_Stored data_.
↓↓↓

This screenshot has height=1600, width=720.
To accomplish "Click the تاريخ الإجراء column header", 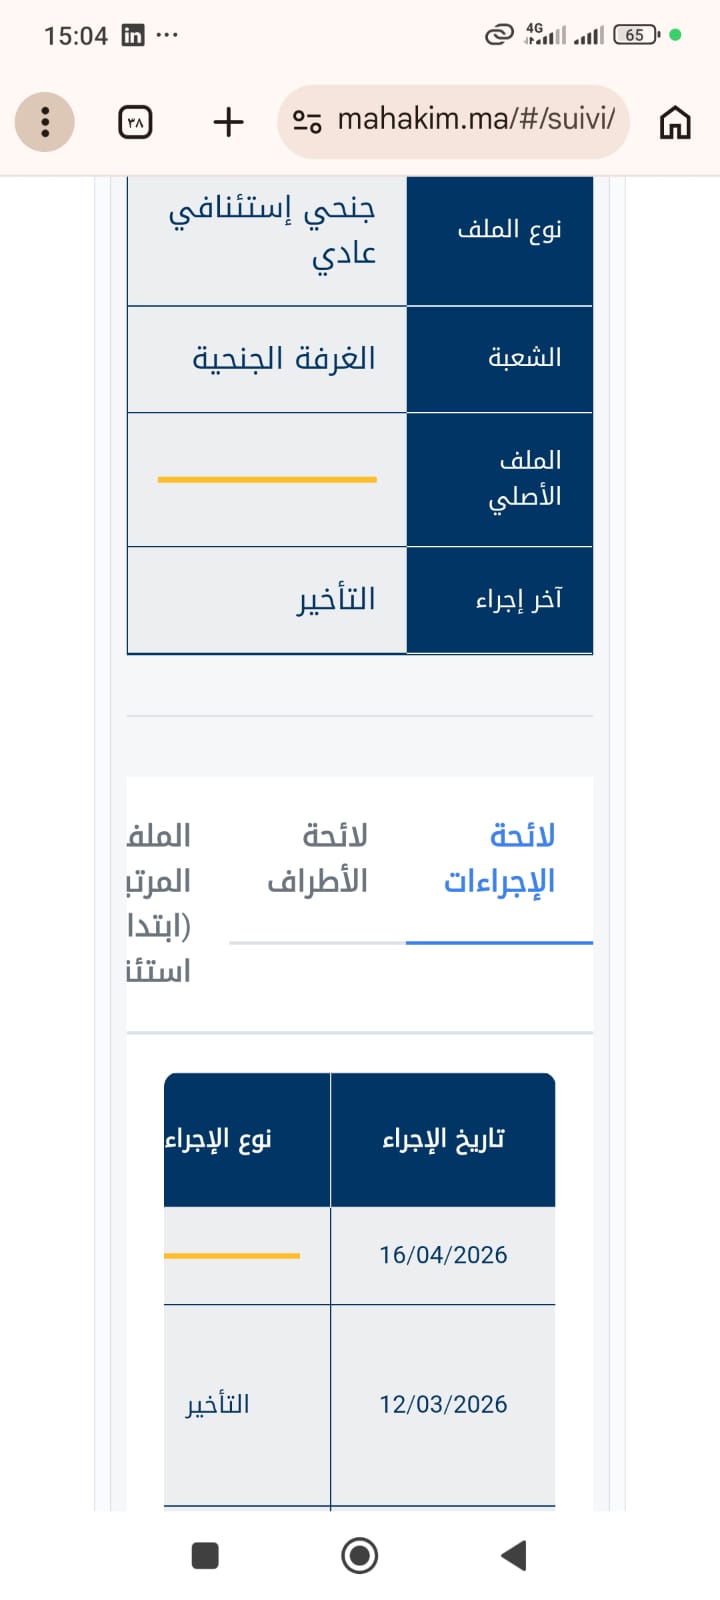I will pos(443,1139).
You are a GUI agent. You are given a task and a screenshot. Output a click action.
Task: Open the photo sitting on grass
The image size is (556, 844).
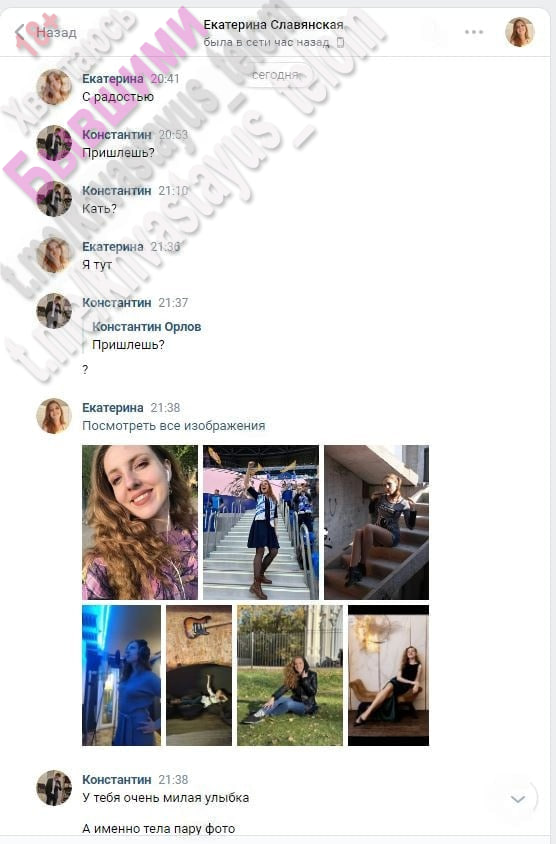click(x=290, y=675)
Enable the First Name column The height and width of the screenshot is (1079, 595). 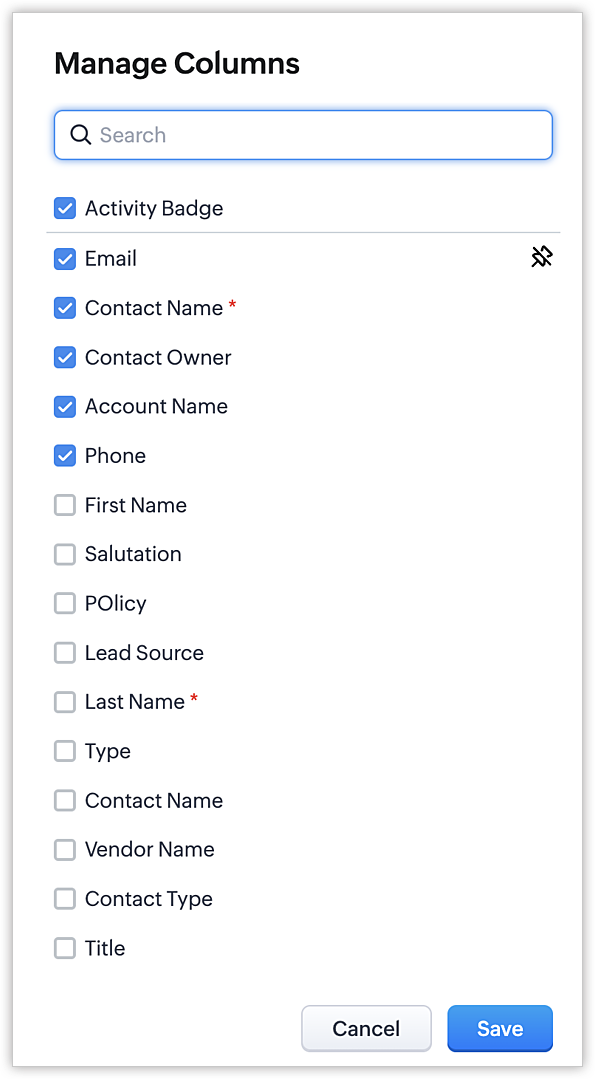65,505
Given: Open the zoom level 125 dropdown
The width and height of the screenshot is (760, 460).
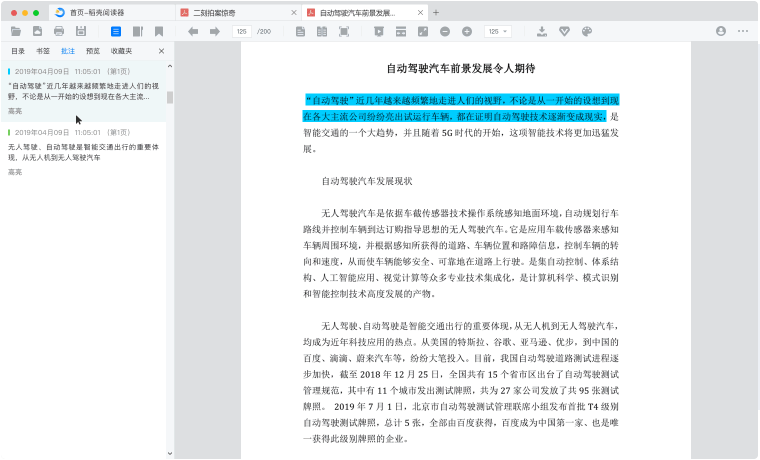Looking at the screenshot, I should [497, 32].
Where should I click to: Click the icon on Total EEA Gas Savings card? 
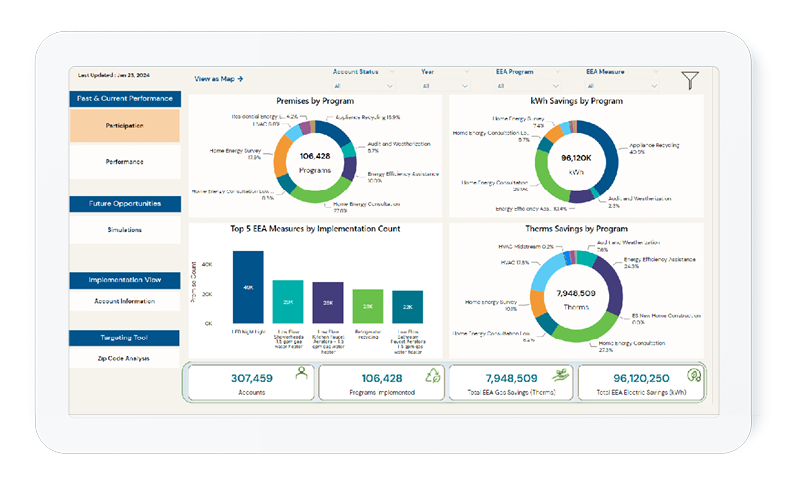(x=563, y=375)
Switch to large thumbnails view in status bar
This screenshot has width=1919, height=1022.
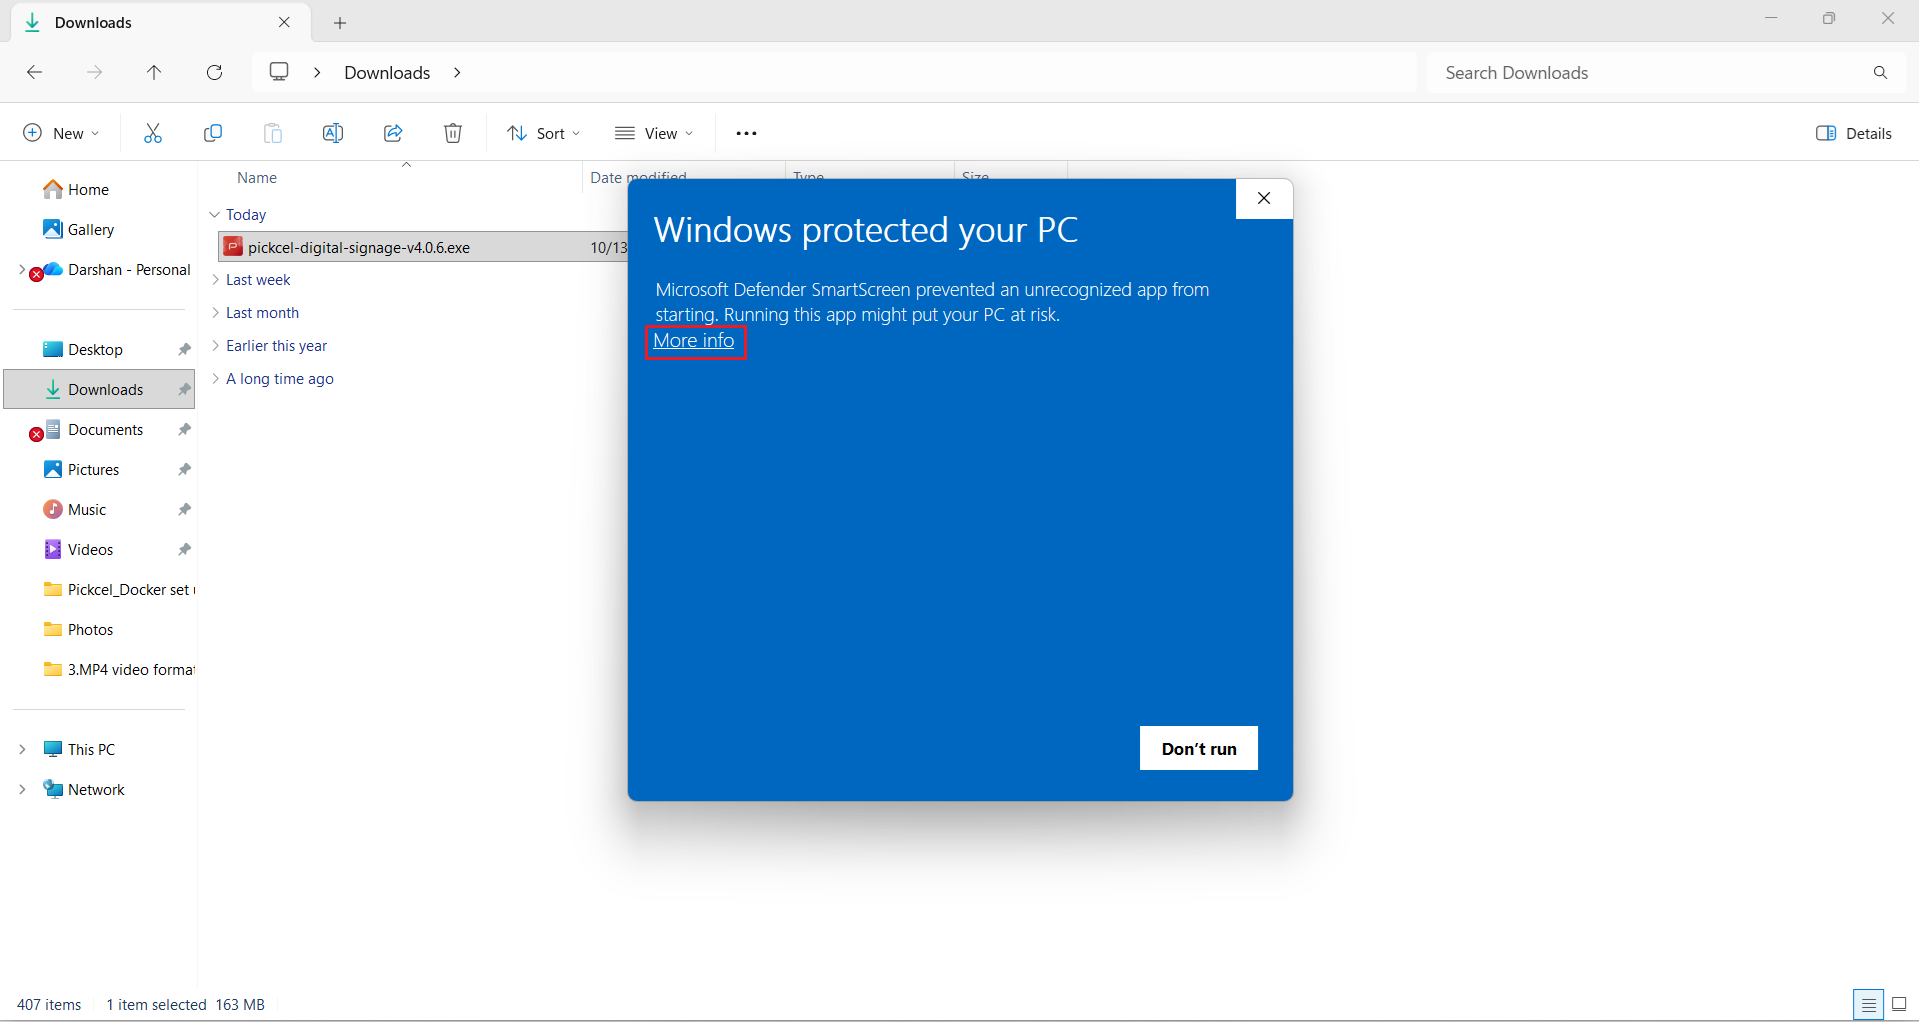[1899, 1004]
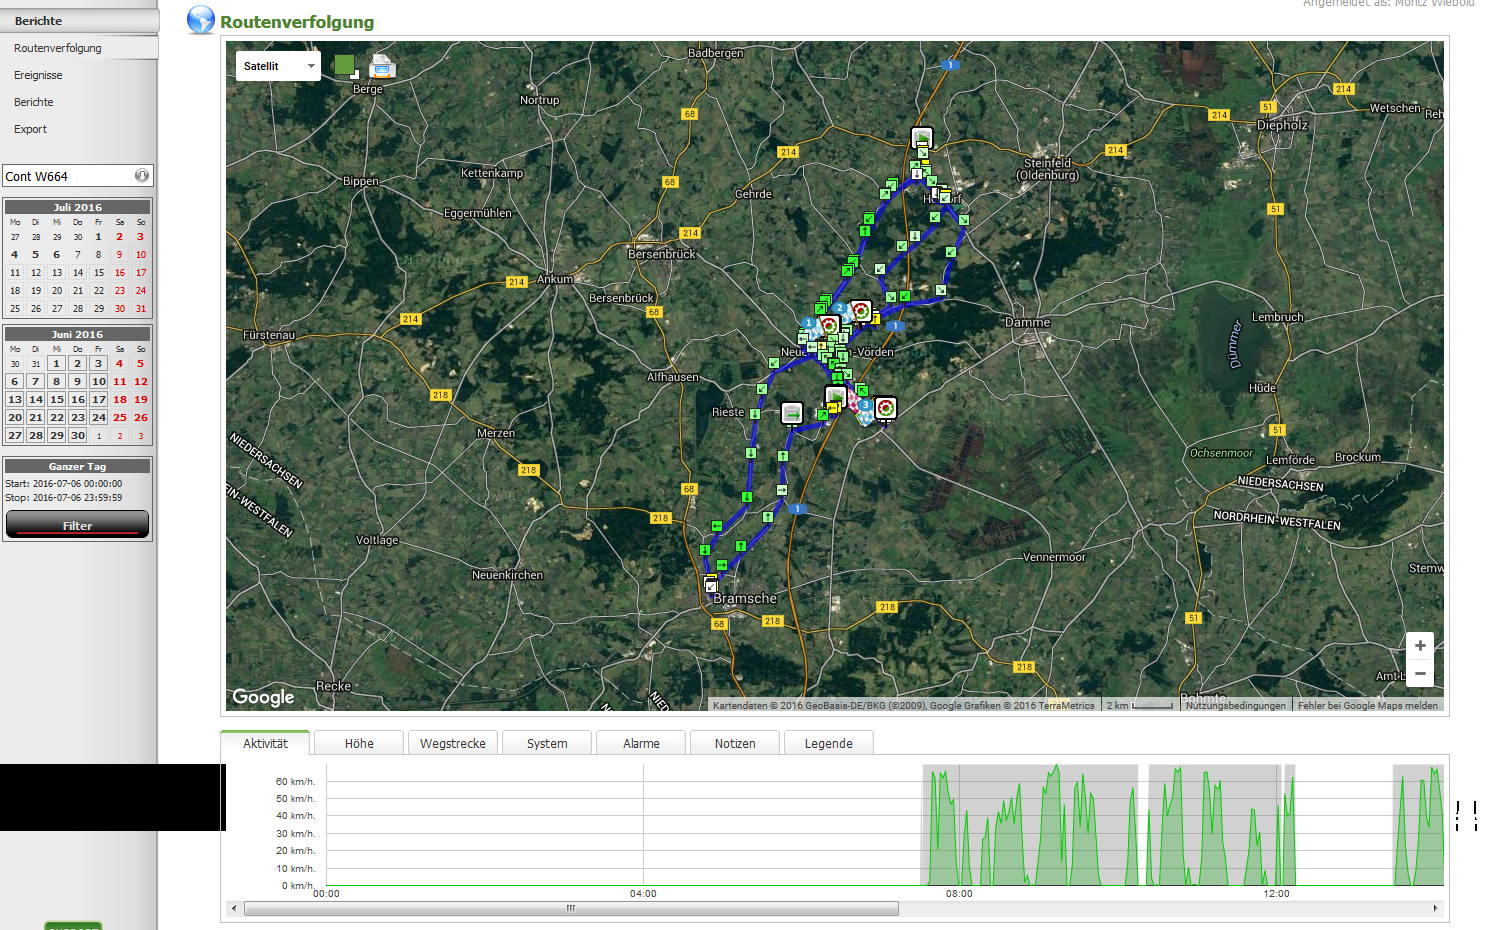This screenshot has height=930, width=1494.
Task: Open the Satellit map type dropdown
Action: tap(278, 66)
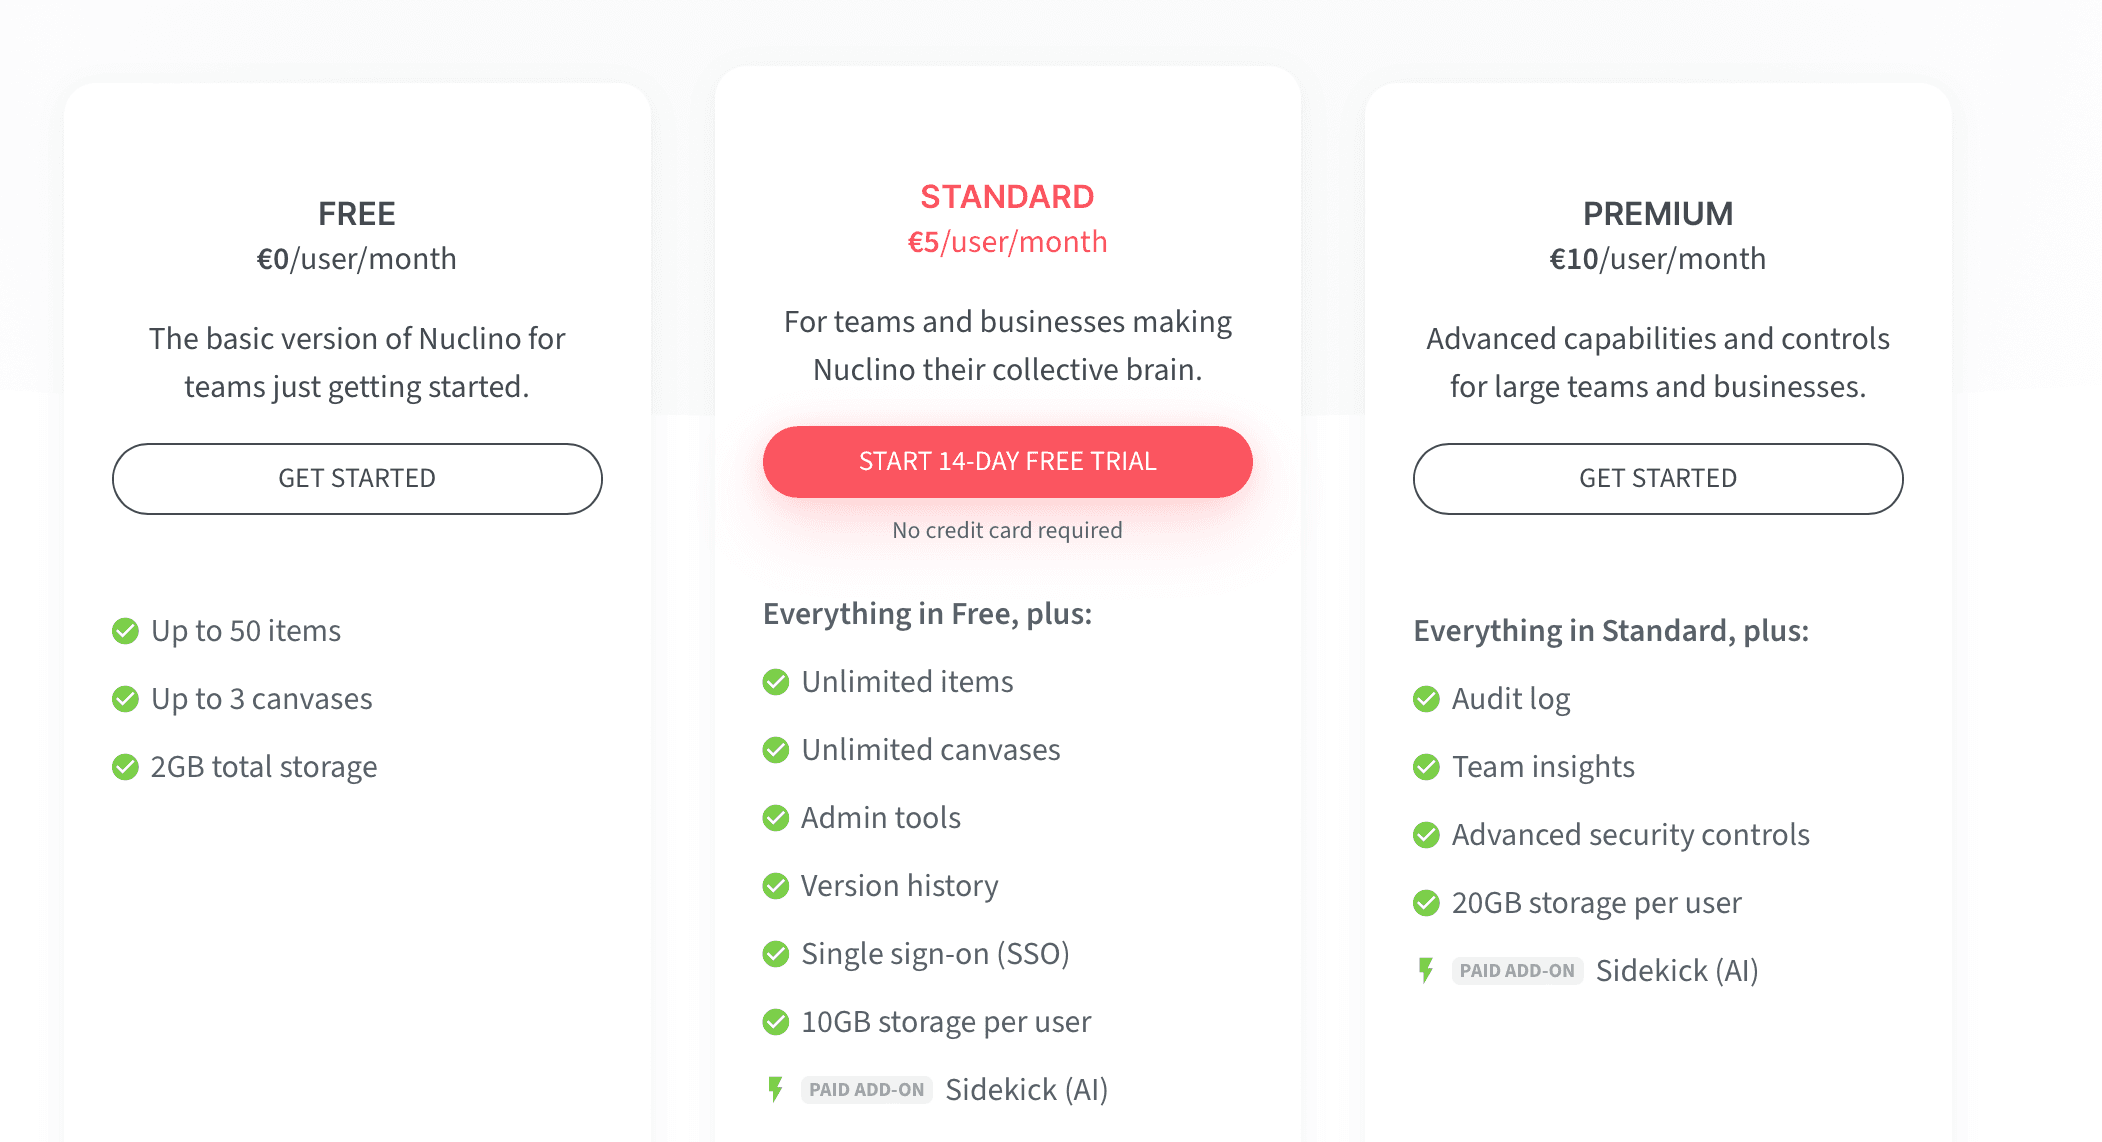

↑↑↑

Leave out every picture, and copy exactly the lines above starting at the one holding "Given: Open the zoom level 125 dropdown" and ending at the one holding "Switch to large thumbnails view in status bar", no more and no less.

Given: Open the zoom level 125 dropdown
The width and height of the screenshot is (760, 460).
Looking at the screenshot, I should [497, 32].
Where should I click to: Click the icon on Total EEA Gas Savings card? 
(x=563, y=375)
Switch to large thumbnails view in status bar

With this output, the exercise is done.